WORK TO BE COMPLETED:
Please reproduce the items from the line containing "Castleforte PaperGodz Paper Toy (860, 1142)" up to and including the line containing "550 W Pioneer".

Items contained in a dataset
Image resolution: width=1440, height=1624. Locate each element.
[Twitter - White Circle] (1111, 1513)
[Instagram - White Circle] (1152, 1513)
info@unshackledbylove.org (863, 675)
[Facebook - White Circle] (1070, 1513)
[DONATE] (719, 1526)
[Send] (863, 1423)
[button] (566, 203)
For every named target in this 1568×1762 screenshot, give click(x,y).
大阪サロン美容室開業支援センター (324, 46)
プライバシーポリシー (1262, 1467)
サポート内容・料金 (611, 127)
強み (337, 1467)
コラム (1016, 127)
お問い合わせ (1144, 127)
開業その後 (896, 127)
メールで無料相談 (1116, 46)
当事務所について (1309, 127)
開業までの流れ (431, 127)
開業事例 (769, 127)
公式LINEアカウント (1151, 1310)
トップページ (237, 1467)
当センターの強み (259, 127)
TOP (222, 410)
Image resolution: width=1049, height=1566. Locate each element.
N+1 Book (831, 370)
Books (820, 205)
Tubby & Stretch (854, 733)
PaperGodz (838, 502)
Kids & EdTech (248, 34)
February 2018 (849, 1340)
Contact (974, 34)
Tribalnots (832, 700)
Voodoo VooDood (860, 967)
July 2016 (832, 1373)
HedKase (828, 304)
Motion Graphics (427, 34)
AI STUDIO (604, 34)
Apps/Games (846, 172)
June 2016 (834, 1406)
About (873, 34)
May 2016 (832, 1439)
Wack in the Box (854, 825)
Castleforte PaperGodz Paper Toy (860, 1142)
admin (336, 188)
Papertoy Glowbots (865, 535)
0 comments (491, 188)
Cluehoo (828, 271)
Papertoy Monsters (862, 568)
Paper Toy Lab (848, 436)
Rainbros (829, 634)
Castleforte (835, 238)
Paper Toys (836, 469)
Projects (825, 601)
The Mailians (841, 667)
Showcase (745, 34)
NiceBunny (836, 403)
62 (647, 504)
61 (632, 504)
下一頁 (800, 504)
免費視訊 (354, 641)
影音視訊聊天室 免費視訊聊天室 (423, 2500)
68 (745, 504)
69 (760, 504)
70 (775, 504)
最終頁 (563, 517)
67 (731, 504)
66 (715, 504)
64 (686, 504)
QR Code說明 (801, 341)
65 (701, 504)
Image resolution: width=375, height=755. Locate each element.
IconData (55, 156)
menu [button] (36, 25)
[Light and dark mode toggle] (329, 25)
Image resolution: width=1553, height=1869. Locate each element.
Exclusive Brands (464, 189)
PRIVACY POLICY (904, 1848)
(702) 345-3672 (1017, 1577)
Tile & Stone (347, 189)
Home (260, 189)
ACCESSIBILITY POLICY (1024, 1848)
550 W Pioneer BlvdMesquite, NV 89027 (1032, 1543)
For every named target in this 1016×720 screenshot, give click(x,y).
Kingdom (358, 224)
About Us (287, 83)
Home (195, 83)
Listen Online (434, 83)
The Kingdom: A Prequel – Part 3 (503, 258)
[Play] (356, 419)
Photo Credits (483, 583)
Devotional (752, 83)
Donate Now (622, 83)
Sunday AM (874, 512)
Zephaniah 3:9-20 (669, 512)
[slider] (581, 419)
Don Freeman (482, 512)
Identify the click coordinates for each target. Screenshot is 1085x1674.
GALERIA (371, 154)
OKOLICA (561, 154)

CORRECT RESPONSE:
Castleforte PaperGodz Paper Toy (860, 1142)
admin (336, 188)
Papertoy Glowbots (865, 535)
0 comments (491, 188)
Cluehoo (828, 271)
Papertoy Monsters (862, 568)
Paper Toy Lab (848, 436)
Rainbros (829, 634)
Castleforte (835, 238)
Paper Toys (836, 469)
Projects (825, 601)
The Mailians (841, 667)
Showcase (745, 34)
NiceBunny (836, 403)
62 (647, 504)
61 (632, 504)
下一頁 (800, 504)
免費視訊 (354, 641)
影音視訊聊天室 免費視訊聊天室 (423, 2500)
68 (745, 504)
69 (760, 504)
70 (775, 504)
最終頁 (563, 517)
67 (731, 504)
66 (715, 504)
64 (686, 504)
QR Code說明 (801, 341)
65 (701, 504)
Image resolution: width=375, height=755. Locate each element.
IconData (55, 156)
menu [button] (36, 25)
[Light and dark mode toggle] (329, 25)
Image resolution: width=1553, height=1869. Locate each element.
Exclusive Brands (464, 189)
PRIVACY POLICY (904, 1848)
(702) 345-3672 (1017, 1577)
Tile & Stone (347, 189)
Home (260, 189)
ACCESSIBILITY POLICY (1024, 1848)
550 W Pioneer BlvdMesquite, NV 89027 (1032, 1543)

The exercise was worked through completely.